(Recorded data)
┌────────
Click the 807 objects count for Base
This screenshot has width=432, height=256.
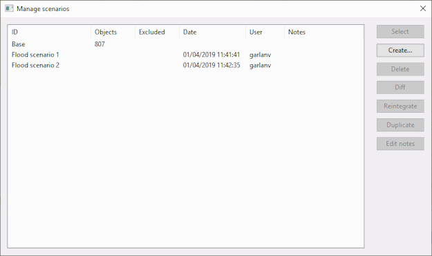point(100,44)
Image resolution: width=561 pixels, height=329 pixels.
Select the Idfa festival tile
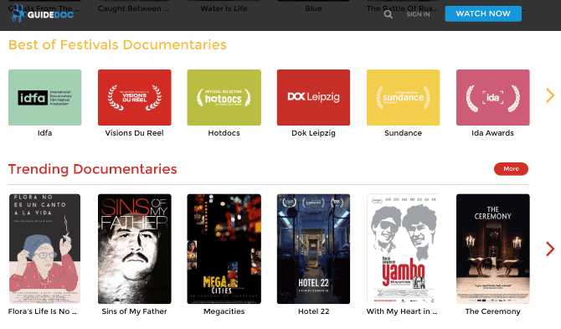[x=44, y=97]
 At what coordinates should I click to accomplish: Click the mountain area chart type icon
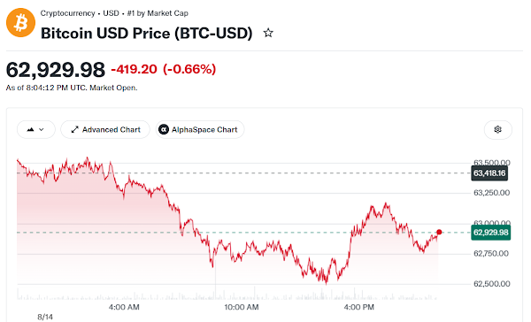[30, 130]
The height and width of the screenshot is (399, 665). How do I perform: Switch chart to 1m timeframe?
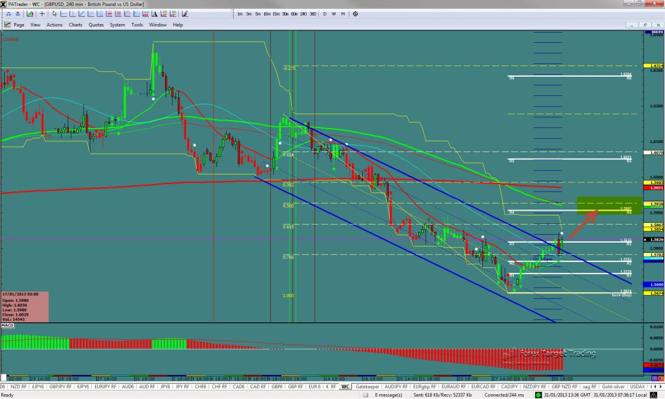tap(240, 13)
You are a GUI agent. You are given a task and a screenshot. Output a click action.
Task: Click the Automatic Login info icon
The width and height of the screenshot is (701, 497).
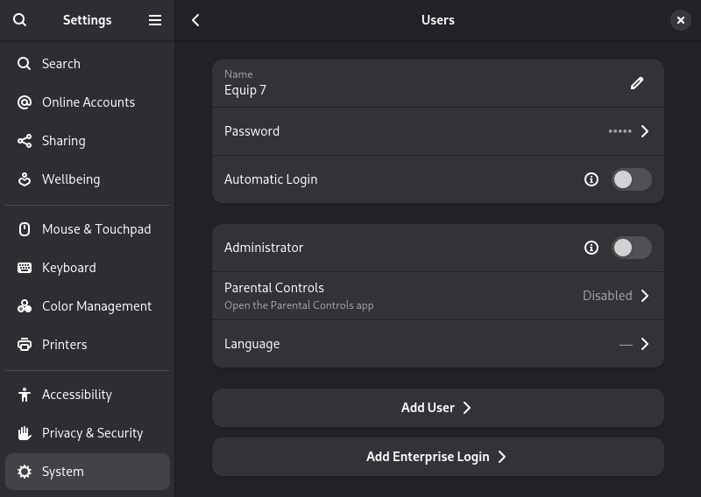(x=591, y=179)
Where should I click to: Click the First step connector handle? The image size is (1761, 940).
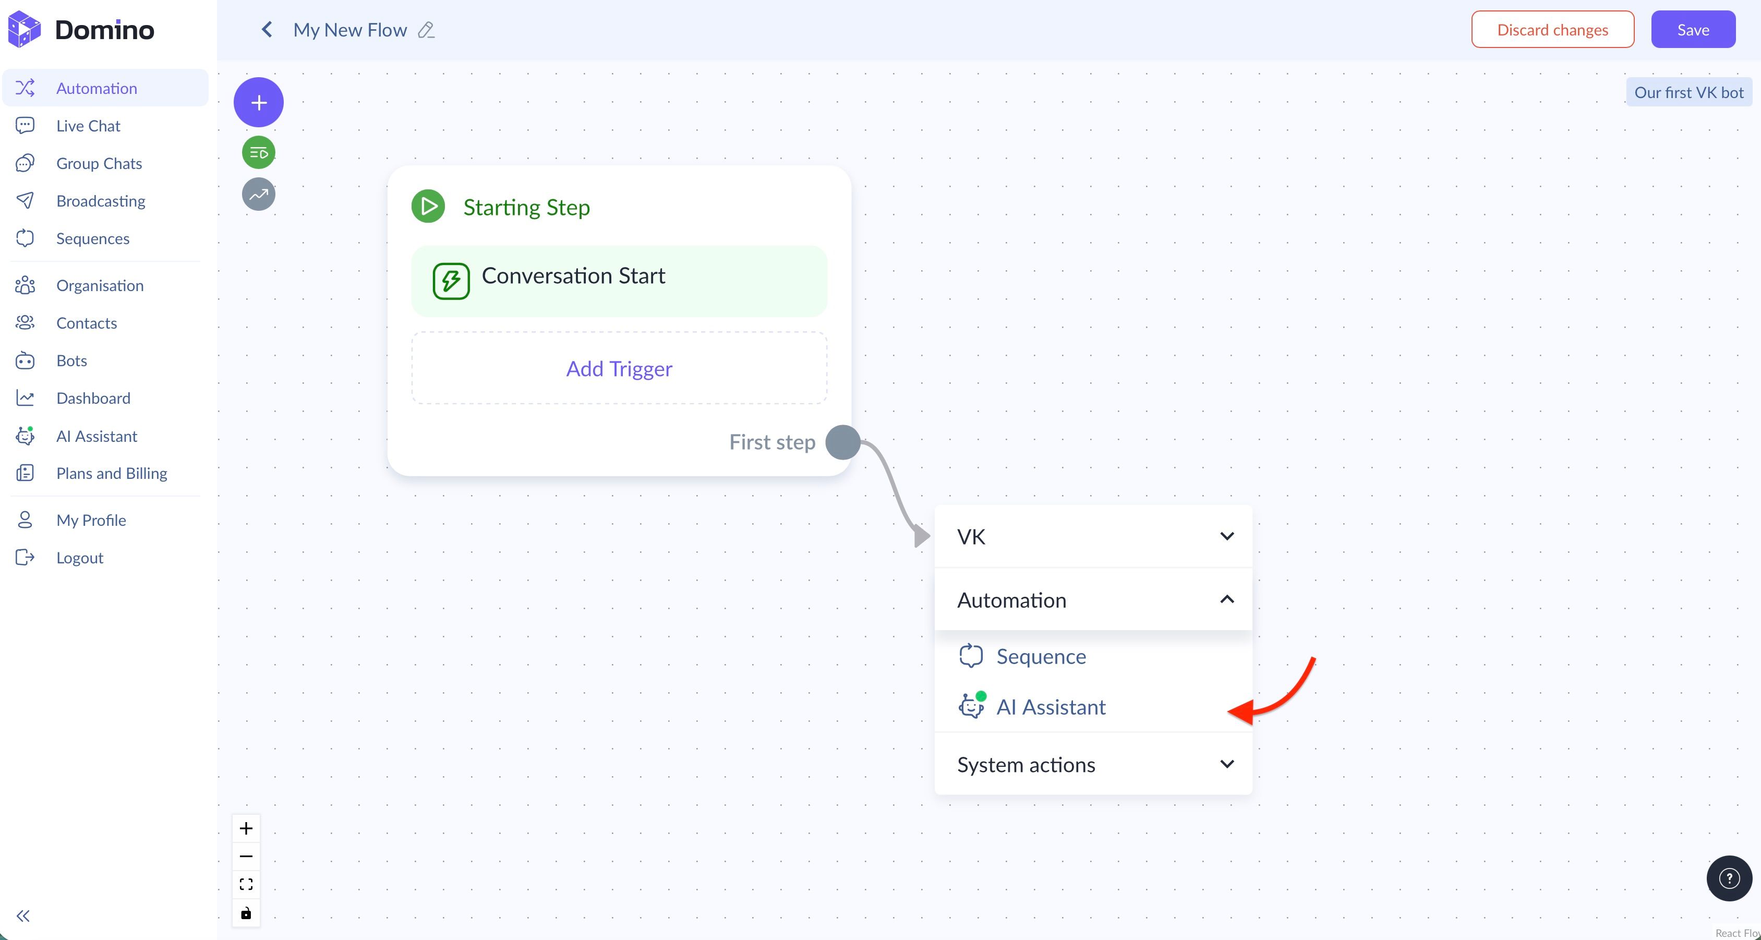point(843,442)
└────────
What needs to be done
Copy out all of the records above word for word, leaving out the pictures.

Task answer
Click the 807 objects count for Base
This screenshot has width=432, height=256.
point(100,44)
Image resolution: width=561 pixels, height=329 pixels.
Select the Idfa festival tile
[x=44, y=97]
 At what coordinates should I click to accomplish: Click the mountain area chart type icon
[30, 130]
The height and width of the screenshot is (399, 665). How do I perform: Switch chart to 1m timeframe?
tap(240, 13)
You are a GUI agent. You are given a task and a screenshot. Output a click action.
Task: Click the Automatic Login info icon
The width and height of the screenshot is (701, 497).
(x=591, y=179)
Where should I click to: Click the First step connector handle? The image size is (1761, 940).
point(843,442)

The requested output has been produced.